Patients with atrial fibrillation undergoing CTO PCI are older, have more comorbidities, higher lesion complexity, and longer procedure time, but similar technical success and in-hospital MACE. They have higher MACE and mortality during follow-up, but the difference is not significant after adjusting for potential confounding variables.
我们研究了心房颤动对慢性完全闭塞(CTO)经皮冠状动脉介入治疗(PCI)结局的影响。
我们检查了 2012 年至 2023 年期间在 39 个美国和非美国中心进行的 9166 例 CTO PCI 的基线特征和手术结果。

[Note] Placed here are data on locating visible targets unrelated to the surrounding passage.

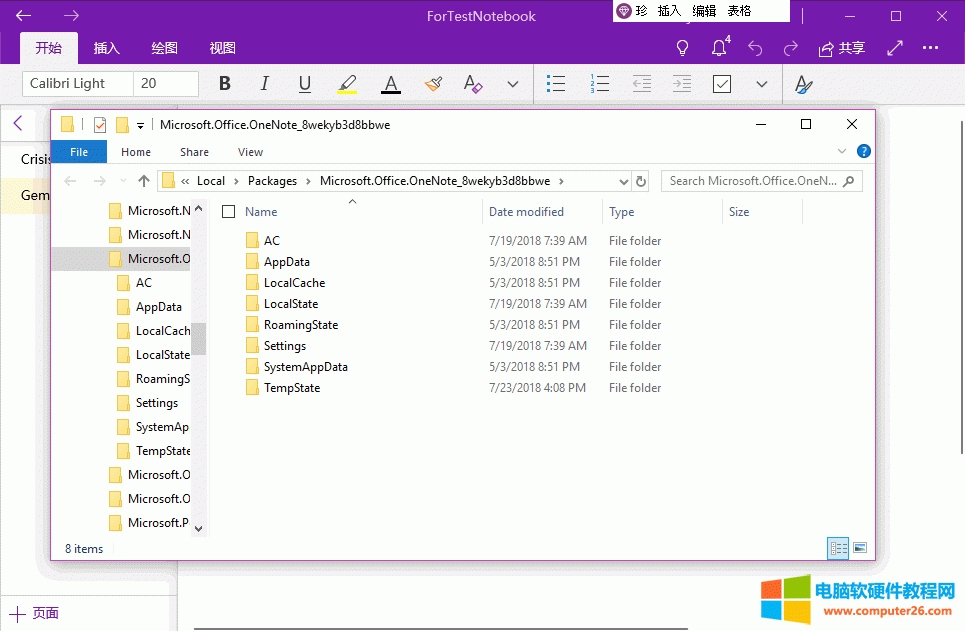Open the address bar history dropdown

(625, 180)
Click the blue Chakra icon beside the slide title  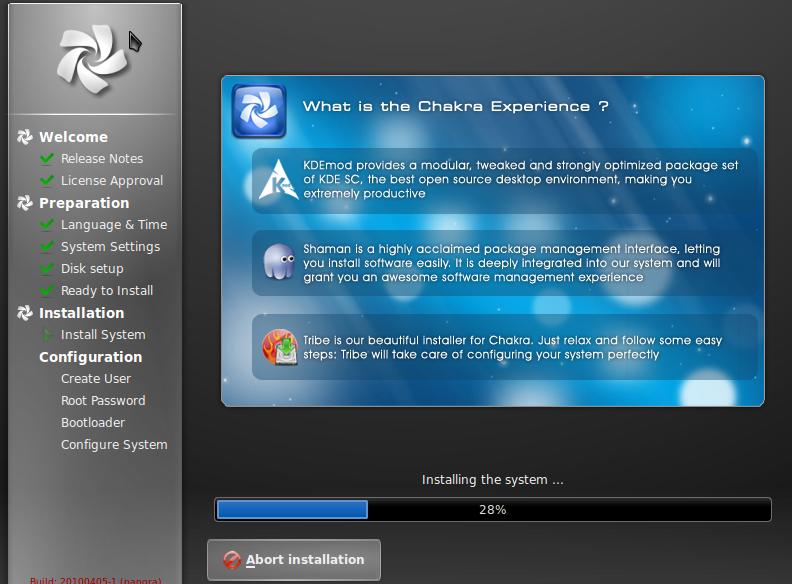[x=259, y=110]
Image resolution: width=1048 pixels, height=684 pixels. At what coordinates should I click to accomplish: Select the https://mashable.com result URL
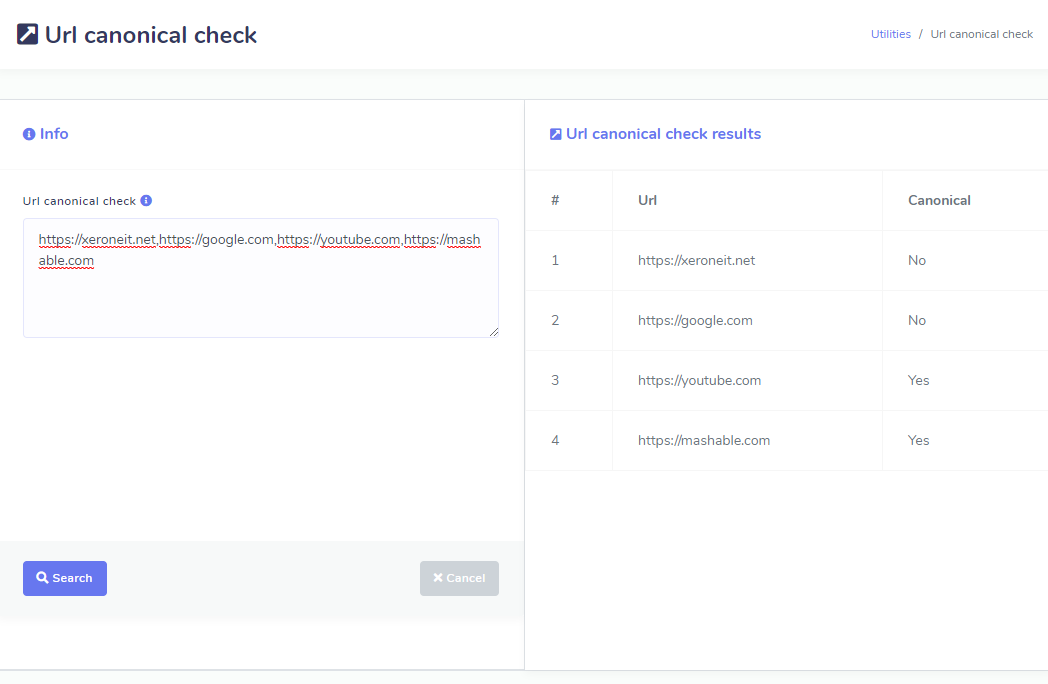[x=704, y=440]
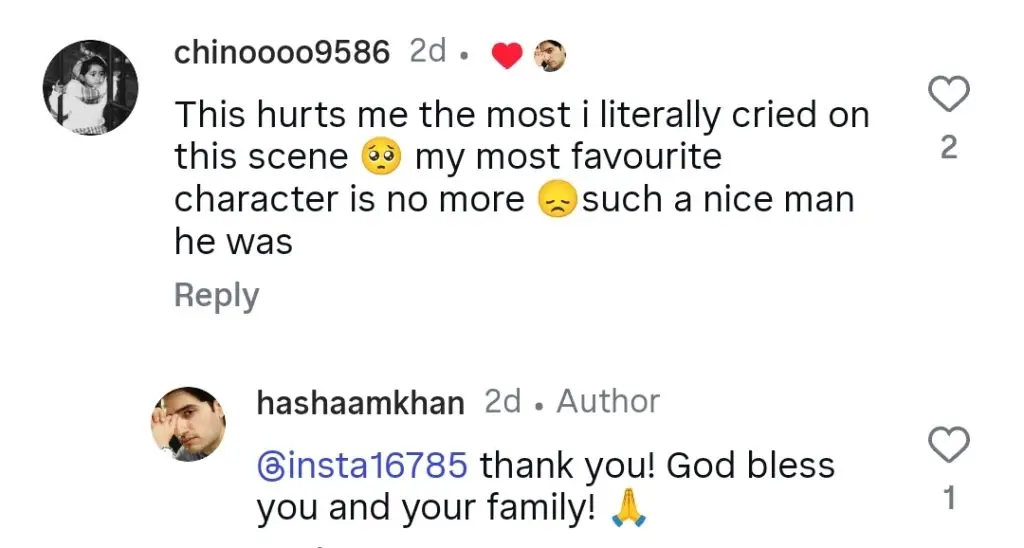Click the tiny author avatar next to red heart
1024x548 pixels.
(x=549, y=55)
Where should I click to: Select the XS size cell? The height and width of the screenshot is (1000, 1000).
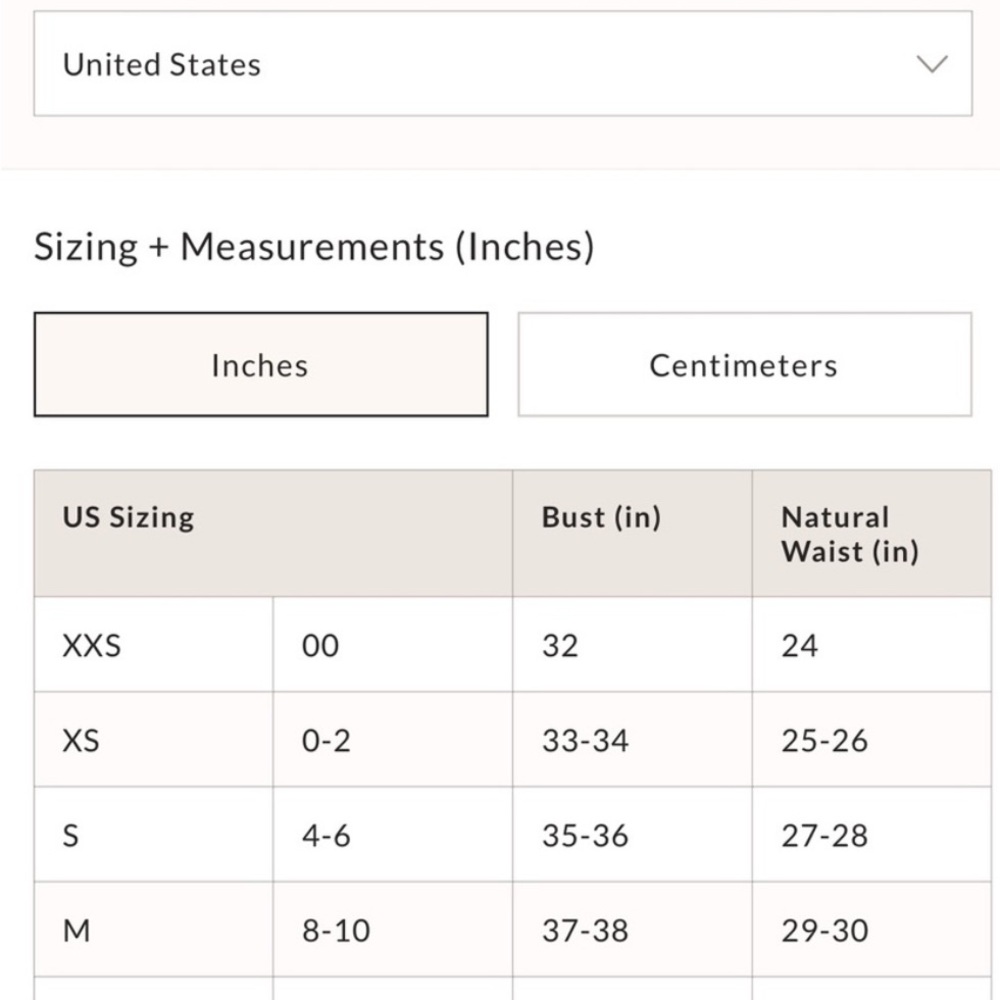81,741
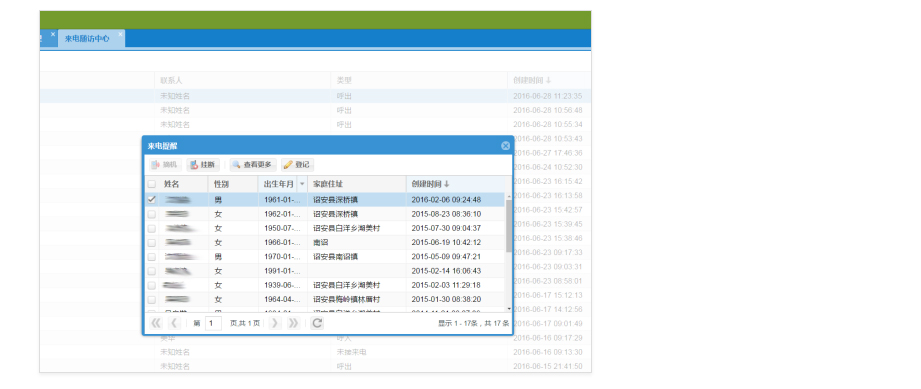Switch to the 来电随访中心 tab
This screenshot has width=921, height=389.
[x=87, y=39]
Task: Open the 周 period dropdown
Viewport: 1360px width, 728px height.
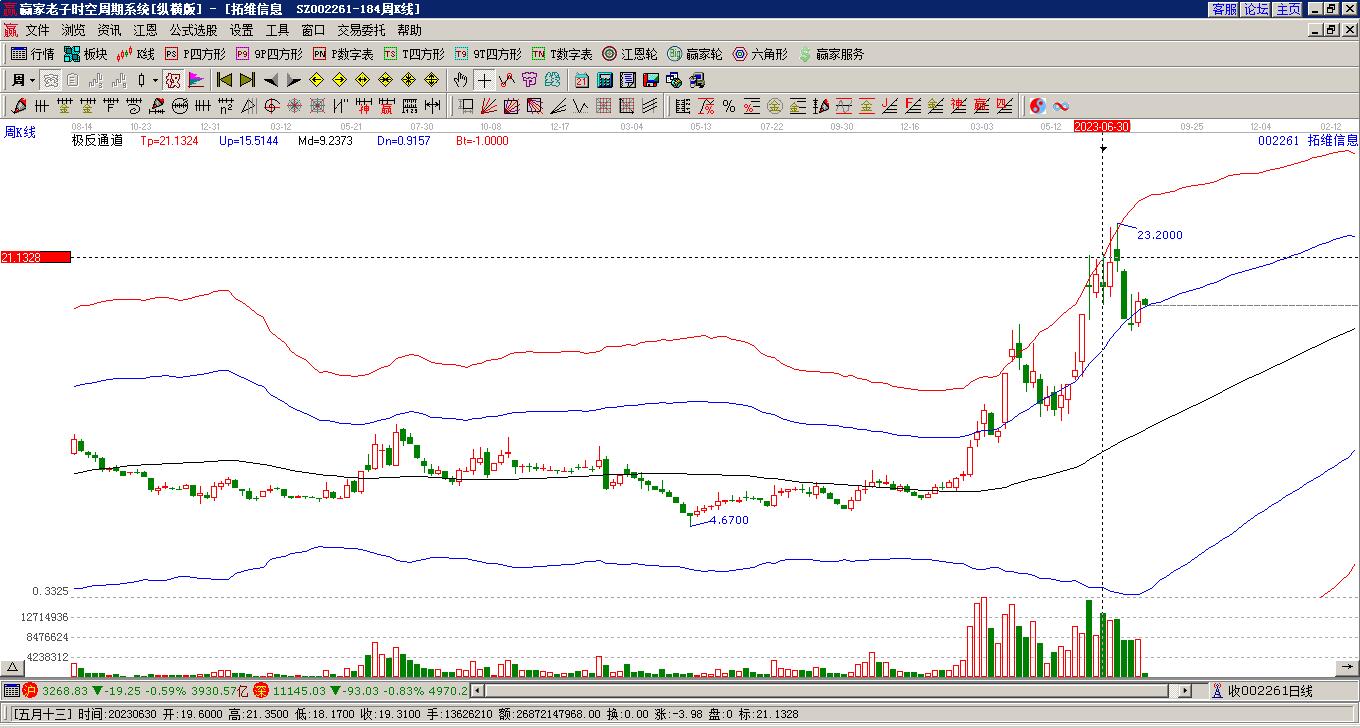Action: click(x=23, y=80)
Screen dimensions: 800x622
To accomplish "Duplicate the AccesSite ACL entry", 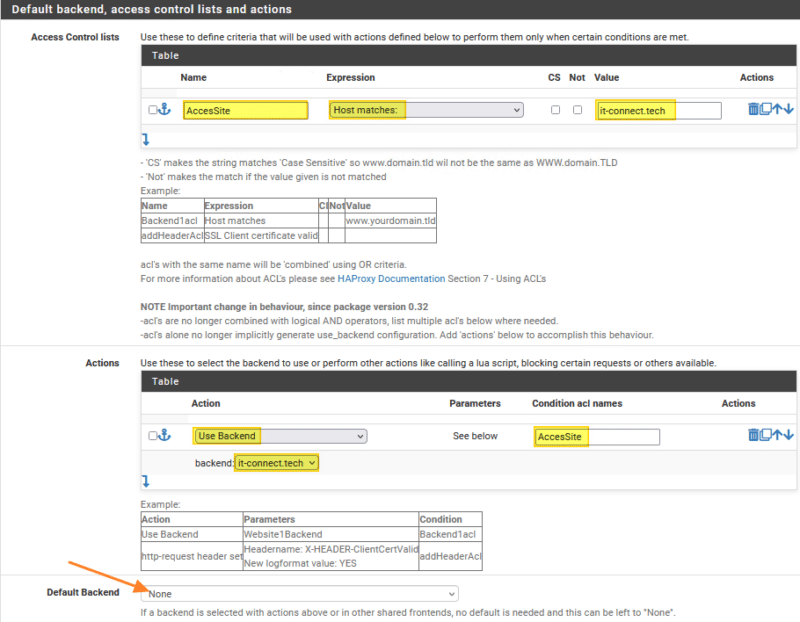I will click(765, 109).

1122 例(12%)患者存在心房颤动。这些患者年龄较大,合并症发生率较高,如高血压、血脂异常、心力衰竭、脑血管疾病和外周动脉疾病,左心室射血分数较低,eGFR 较低。他们的 CTO 更有可能存在中度至重度钙化和较长的病变长度。他们的 J-CTO 和 PROGRESS-CTO 并发症(急性心肌梗死、MACE、死亡率、穿孔和心包穿刺)评分也较高。心房颤动患者的不可交叉和不可扩张性 CTO 病变的发生率较高,需要更长的手术(107 分钟比 119 分钟;P 小于 0.001)和透视时间(40 分钟比 43 分钟;P 等于 0.005)。有和没有心房颤动的患者的技术成功率和 MACE(包括手术/住院期间出血)相似。尽管在随访期间(中位数 61 天)有心房颤动的患者的 MACE 发生率明显较高,但在 Cox 比例风险分析中,后者与不良事件无关。
接受 CTO PCI 的心房颤动患者年龄较大,合并症较多,病变复杂性较高,手术时间较长,但技术成功率和住院期间的 MACE 相似。他们在随访期间的 MACE 和死亡率较高,但在调整潜在混杂变量后差异无统计学意义。